Dataset entries:
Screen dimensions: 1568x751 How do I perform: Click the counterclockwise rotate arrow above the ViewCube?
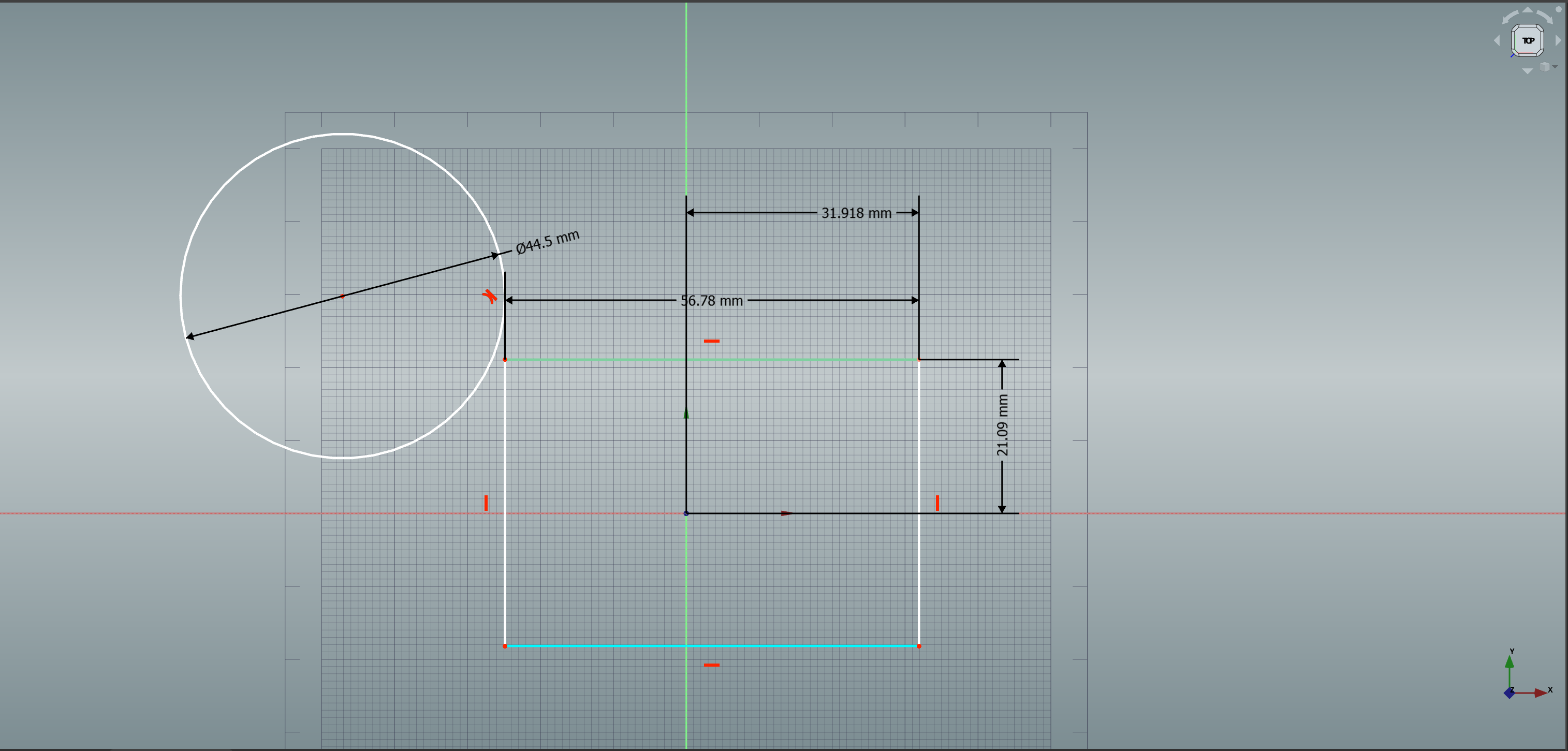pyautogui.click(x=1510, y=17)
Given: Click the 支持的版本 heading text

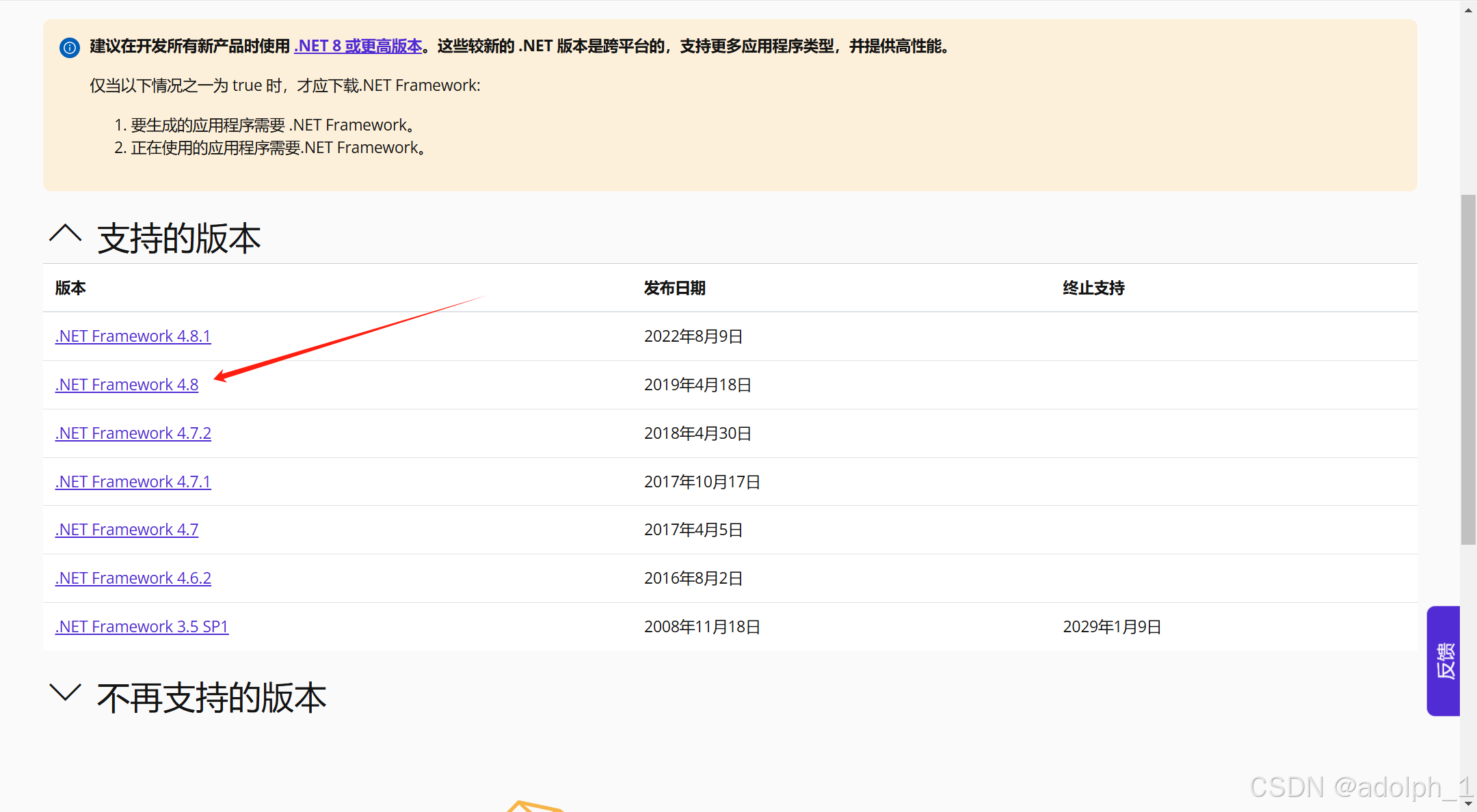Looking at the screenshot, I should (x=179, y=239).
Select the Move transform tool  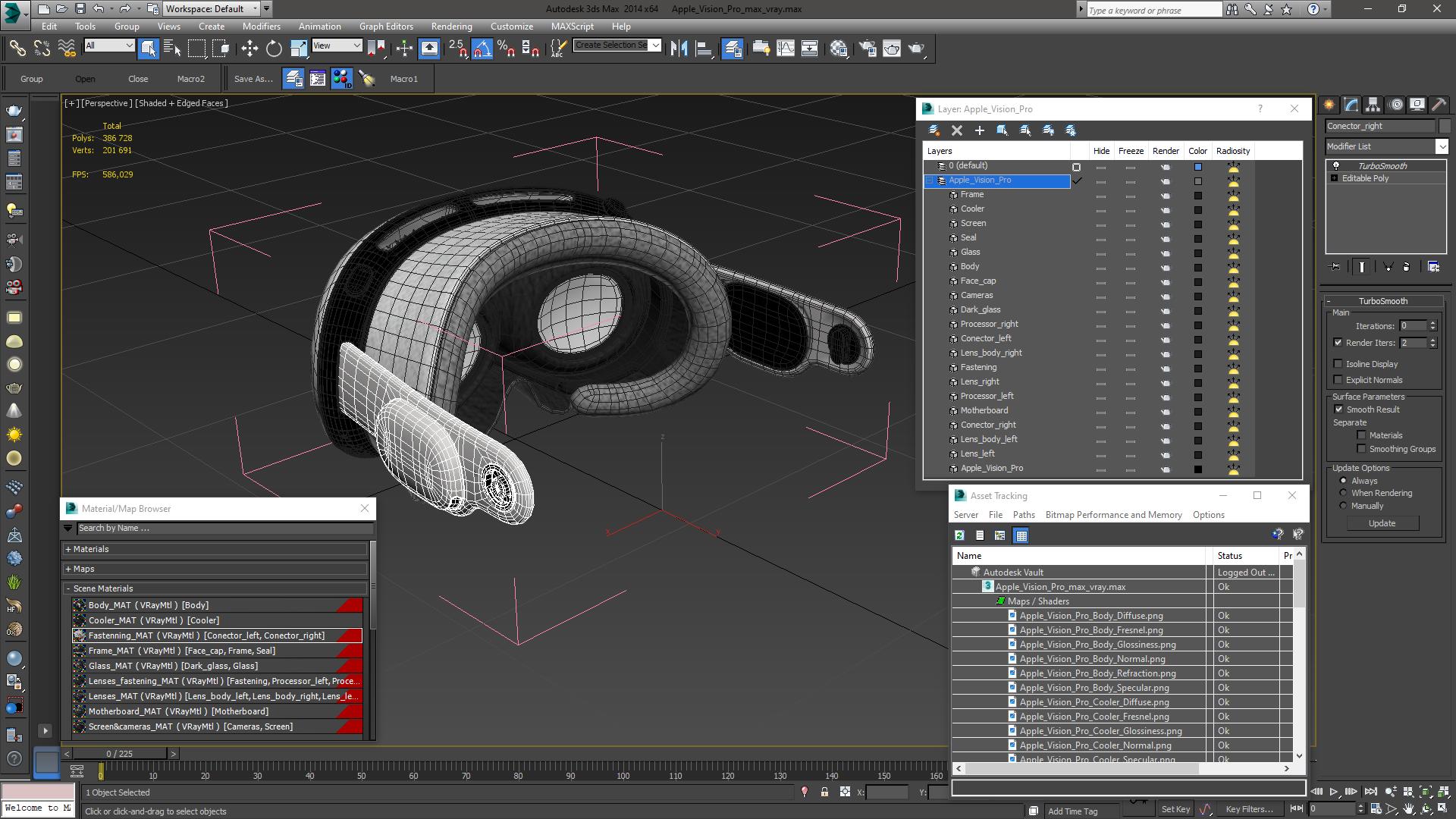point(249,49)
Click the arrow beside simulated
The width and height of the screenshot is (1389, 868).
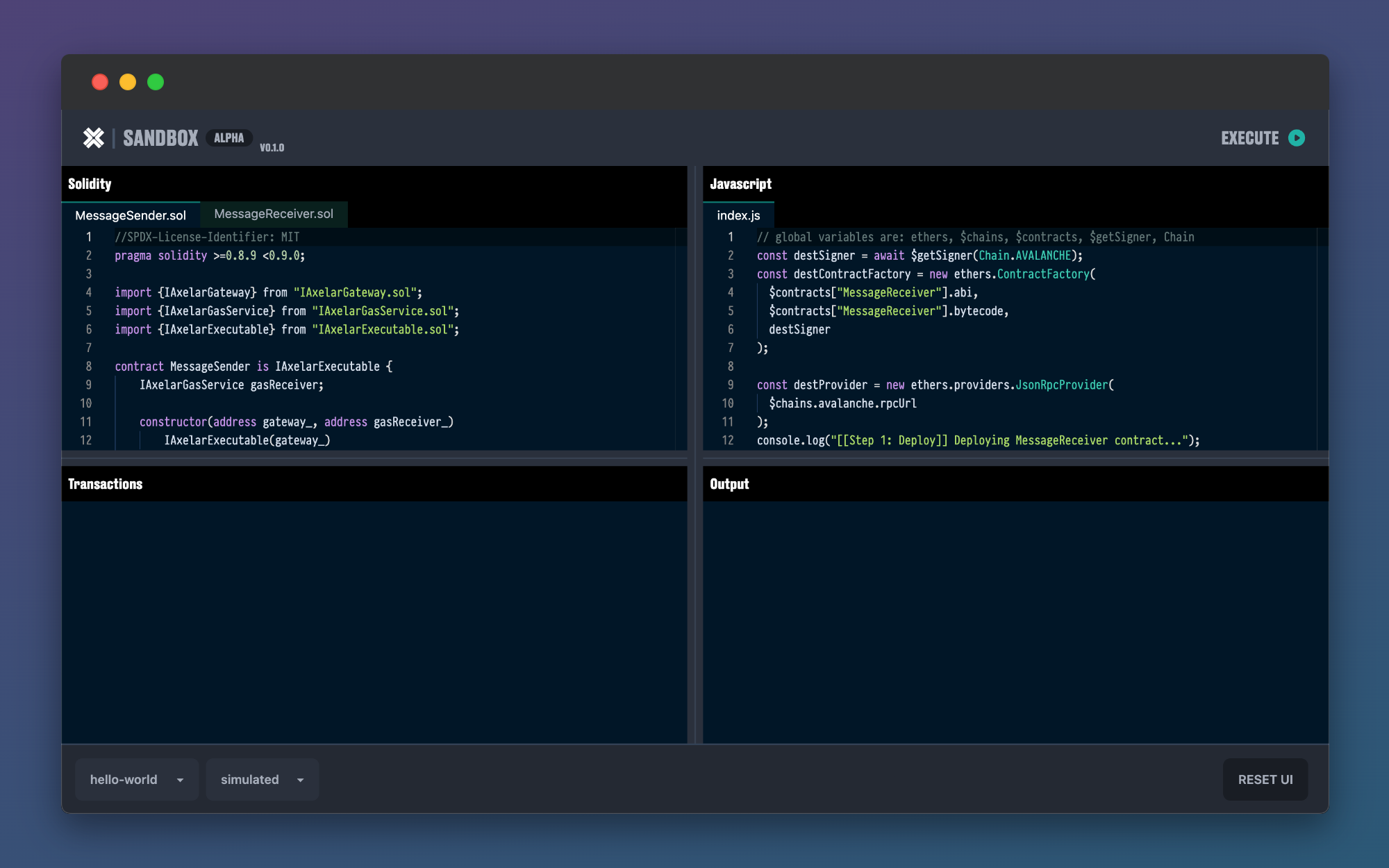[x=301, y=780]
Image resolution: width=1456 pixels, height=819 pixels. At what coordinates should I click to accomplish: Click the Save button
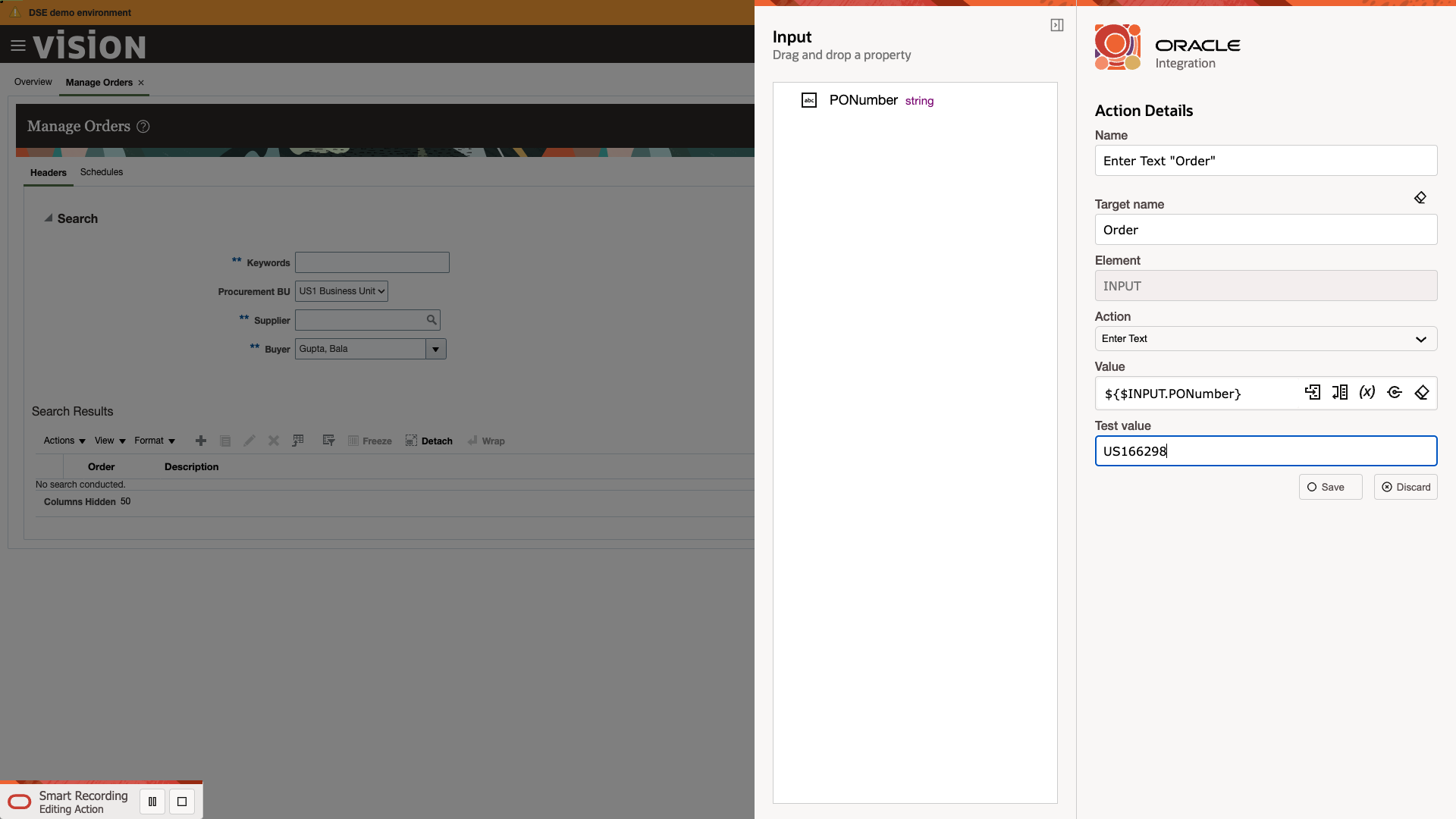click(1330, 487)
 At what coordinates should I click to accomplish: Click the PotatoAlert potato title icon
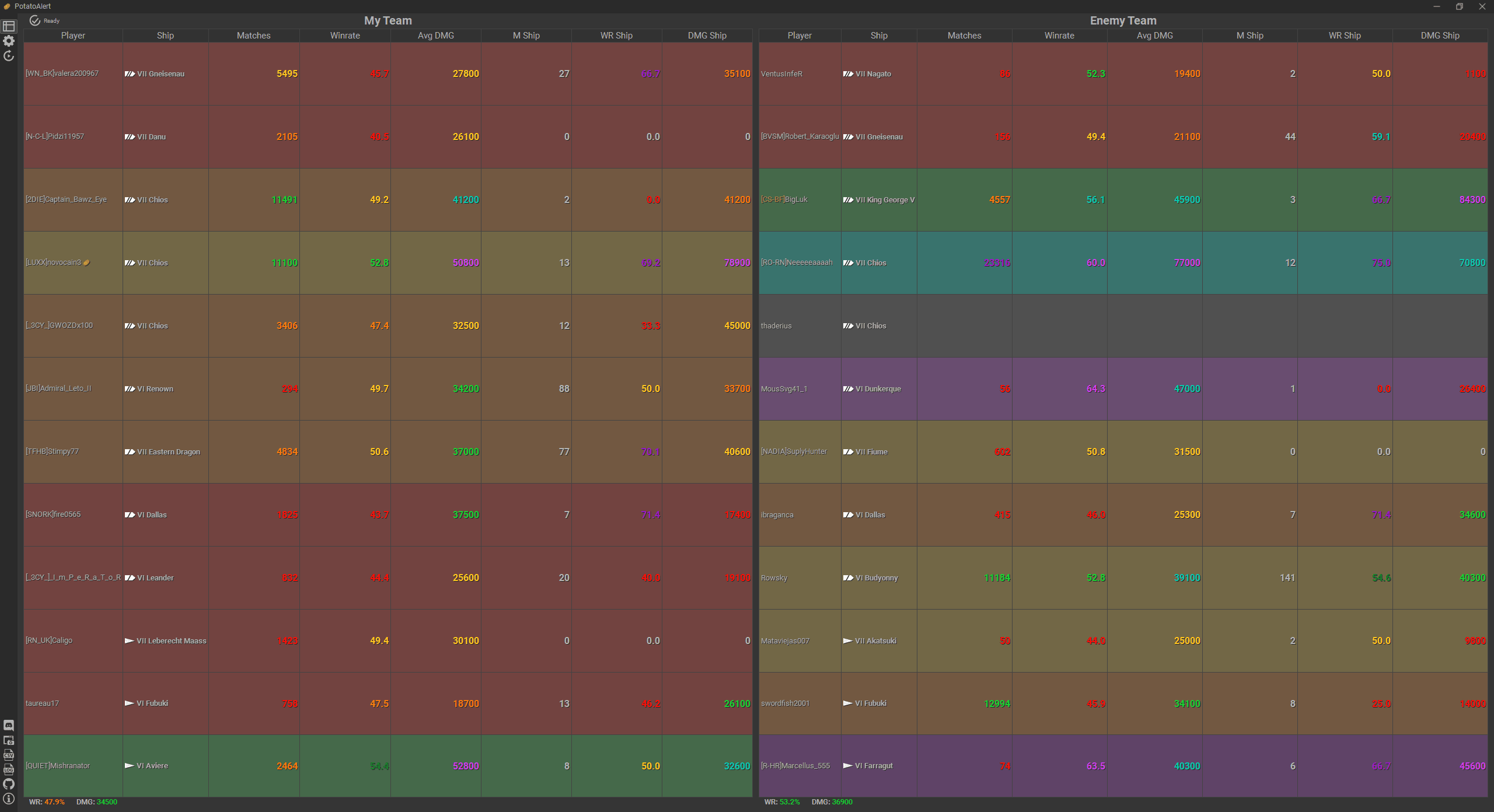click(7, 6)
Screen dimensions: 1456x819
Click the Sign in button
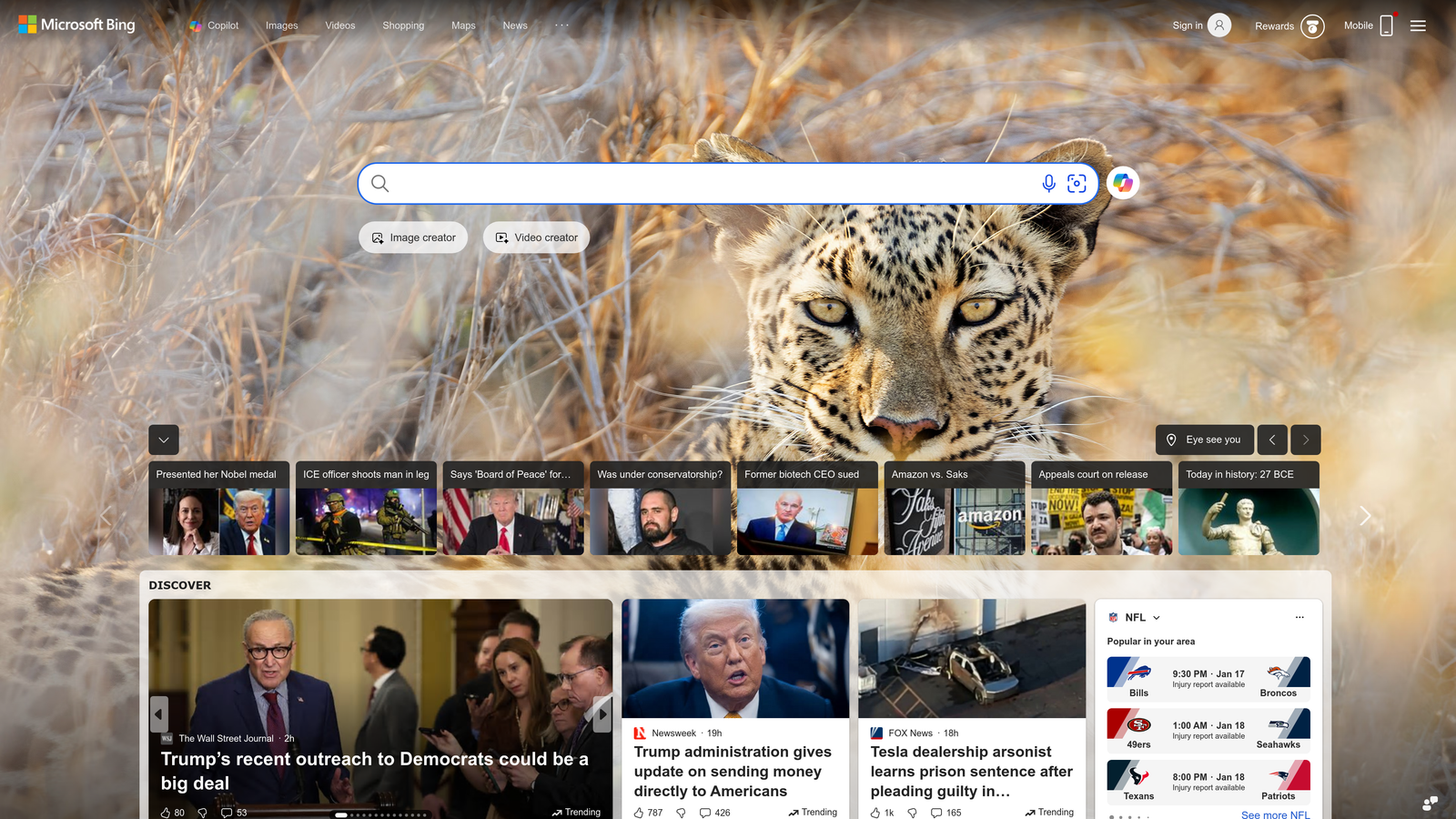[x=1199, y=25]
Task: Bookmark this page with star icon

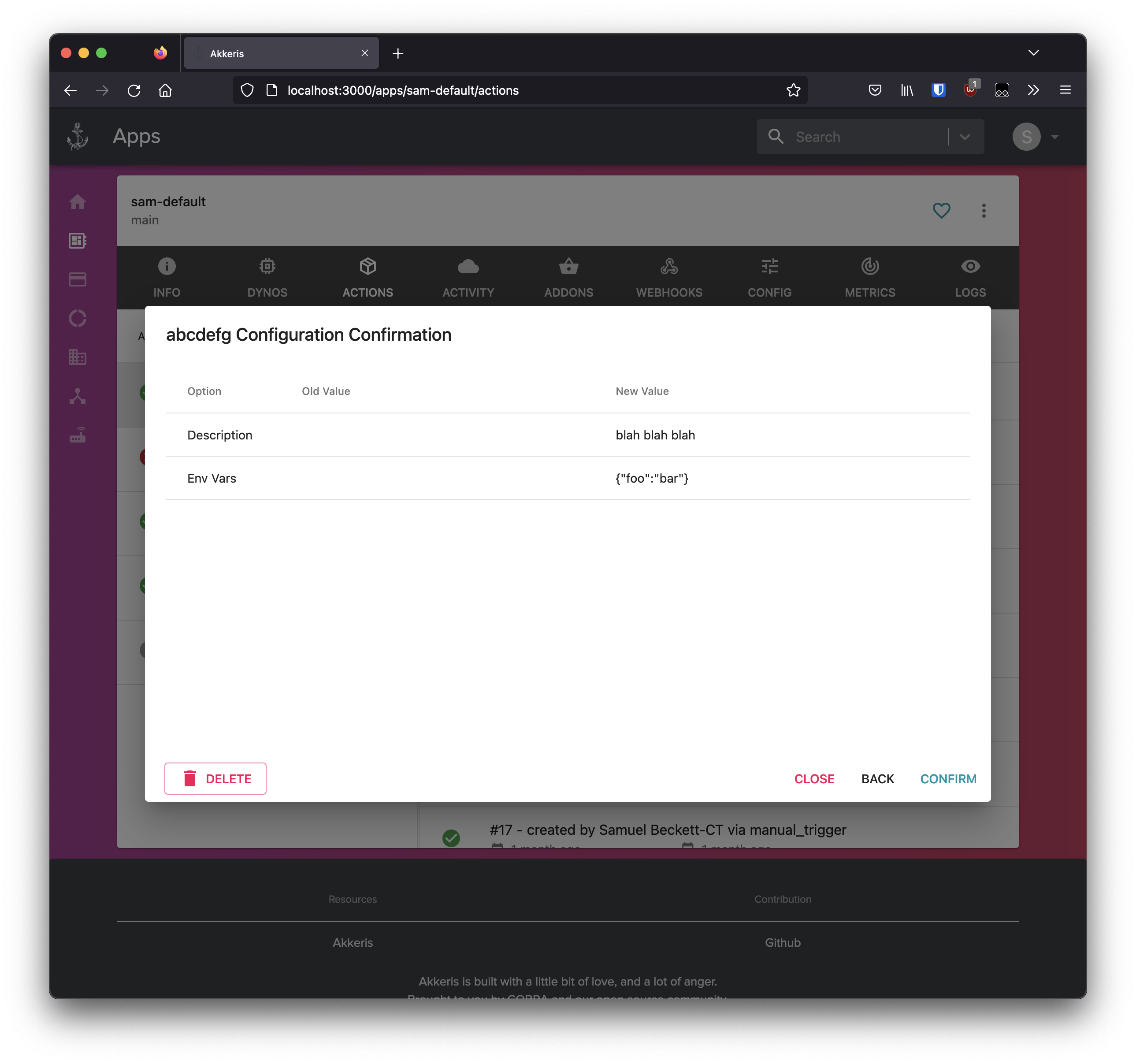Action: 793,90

Directions for this task: Your task is to write out, exactly and without pictures, only the lines from the one holding "potato title icon" to the last line of the data.

Expected answer:
 At what coordinates should I click to accomplish: Click the PotatoAlert potato title icon
click(7, 6)
Screen dimensions: 1456x819
Click the Sign in button
[x=1199, y=25]
Task: Bookmark this page with star icon

Action: 793,90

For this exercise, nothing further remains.